EXERCISE >>
Set the data down again, word for word, as it appears below.

DATA PROVIDED >>

= Beginning of Section =

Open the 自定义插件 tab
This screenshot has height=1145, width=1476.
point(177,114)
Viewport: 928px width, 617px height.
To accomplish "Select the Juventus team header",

= End of Section =

WRITTEN ANSWER >>
Open the 自定义插件 tab
This screenshot has height=1145, width=1476.
point(177,114)
Viewport: 928px width, 617px height.
To accomplish "Select the Juventus team header",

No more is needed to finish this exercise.